— begin RECORDS SUPPLIED —

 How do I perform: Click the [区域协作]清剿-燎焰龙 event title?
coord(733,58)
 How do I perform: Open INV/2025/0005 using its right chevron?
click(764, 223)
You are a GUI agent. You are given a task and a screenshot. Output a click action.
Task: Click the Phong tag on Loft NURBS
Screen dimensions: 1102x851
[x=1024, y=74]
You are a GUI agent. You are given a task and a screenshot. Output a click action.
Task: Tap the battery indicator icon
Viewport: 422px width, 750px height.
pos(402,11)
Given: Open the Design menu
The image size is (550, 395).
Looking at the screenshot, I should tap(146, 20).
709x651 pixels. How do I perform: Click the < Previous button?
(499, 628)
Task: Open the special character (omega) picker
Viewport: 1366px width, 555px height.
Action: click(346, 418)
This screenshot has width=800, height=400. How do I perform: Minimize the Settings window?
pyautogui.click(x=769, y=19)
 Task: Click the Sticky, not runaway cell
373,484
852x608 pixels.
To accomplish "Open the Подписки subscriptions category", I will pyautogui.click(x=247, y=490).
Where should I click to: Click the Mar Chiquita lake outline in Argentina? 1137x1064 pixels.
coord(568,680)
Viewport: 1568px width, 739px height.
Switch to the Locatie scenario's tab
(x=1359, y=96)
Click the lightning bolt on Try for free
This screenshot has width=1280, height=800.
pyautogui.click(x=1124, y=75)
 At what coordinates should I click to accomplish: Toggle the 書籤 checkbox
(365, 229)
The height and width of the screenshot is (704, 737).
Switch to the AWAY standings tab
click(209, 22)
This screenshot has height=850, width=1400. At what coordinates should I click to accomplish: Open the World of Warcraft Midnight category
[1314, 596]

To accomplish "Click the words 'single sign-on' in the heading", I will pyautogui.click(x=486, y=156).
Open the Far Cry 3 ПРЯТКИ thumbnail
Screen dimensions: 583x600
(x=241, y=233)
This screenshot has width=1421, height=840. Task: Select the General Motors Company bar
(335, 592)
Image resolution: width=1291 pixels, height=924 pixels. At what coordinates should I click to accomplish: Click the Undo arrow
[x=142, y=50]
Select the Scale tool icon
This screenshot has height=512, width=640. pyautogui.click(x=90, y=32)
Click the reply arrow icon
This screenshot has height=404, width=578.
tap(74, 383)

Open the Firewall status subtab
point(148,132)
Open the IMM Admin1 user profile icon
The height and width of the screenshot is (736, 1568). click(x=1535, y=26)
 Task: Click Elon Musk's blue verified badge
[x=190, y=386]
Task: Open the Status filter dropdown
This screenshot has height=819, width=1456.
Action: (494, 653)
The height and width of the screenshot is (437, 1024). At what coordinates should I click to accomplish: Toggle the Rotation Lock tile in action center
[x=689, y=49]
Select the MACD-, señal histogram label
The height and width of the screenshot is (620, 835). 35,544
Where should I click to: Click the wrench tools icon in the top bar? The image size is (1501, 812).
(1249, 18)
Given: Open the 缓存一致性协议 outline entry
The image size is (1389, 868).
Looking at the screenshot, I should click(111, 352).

— end RECORDS SUPPLIED —

** DIRECTION **
Copy out the lines of the listing word for word, beginning with the line containing "The height and width of the screenshot is (437, 1024)." and ending with the line containing "[x=689, y=49]".

** FINISHED TASK **
The height and width of the screenshot is (437, 1024). At what coordinates should I click to accomplish: Toggle the Rotation Lock tile in action center
[x=689, y=49]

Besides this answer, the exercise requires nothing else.